I galloped after him, my feet barely even hitting the metal. We ran down a corridor, stirring the dust that clung to everything until the air was thick and difficult to breathe. From downstairs came a metallic crash—the door coming off its hinges and smashing to the concrete.

They were in. They were coming.

Fear leapt up my throat, and this time the flames that danced across my fingertips would not be quenched. The red-gold flickers lit the darkness, lending the decay and dirt that surrounded us an odd sort of warmth.

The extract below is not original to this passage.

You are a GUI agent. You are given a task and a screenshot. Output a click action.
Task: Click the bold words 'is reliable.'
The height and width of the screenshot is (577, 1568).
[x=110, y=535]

Sam went through another doorway and hit a switch on the way through. Light flooded the space, revealing a long, rectangular room. In the left corner, as far away from the door as possible, was a rudimentary living area. Hanging from the ceiling on thick metal cables was a ring of lights that bathed the space in surreal violet light.

“Don’t tell me you live here,” I said as I followed Sam across the room.

He snorted. “No. This is merely a safe house. One of five we have in this area.”

The problems in this area were obviously far worse than anyone was admitting if cops now needed safe houses. Or maybe it was simply a development linked to the appearance of the red cloaks. Certainly I hadn’t come across anything like them before, and I’d been around for centuries. “Will the UV lighting stop those things?”

He glanced at me. “You can see that?”

“Yes.” I said it tartly, my gaze on his, searching for the distaste and the hate. Seeing neither. “I’m not human, remember?”

He grunted and looked away. Hurt stirred again, the embers refusing to die, even five years down the track.

“UV stops them.” He paused, then added, “Most of the time.”

“Oh, that’s a comfort,” I muttered, the flames across my fingers dousing as I thrust a hand through my hair. “What the hell are they, then? Vampires? They’re the only nonhumans I can think of affected by UV.”

And they certainly hadn’t looked like vampires. Most vamps tended to look and act human, except for the necessity to drink blood and avoid sunlight. None that I’d met had red eyes or weird scars on their cheeks—not even the psycho ones who killed for the pure pleasure of it.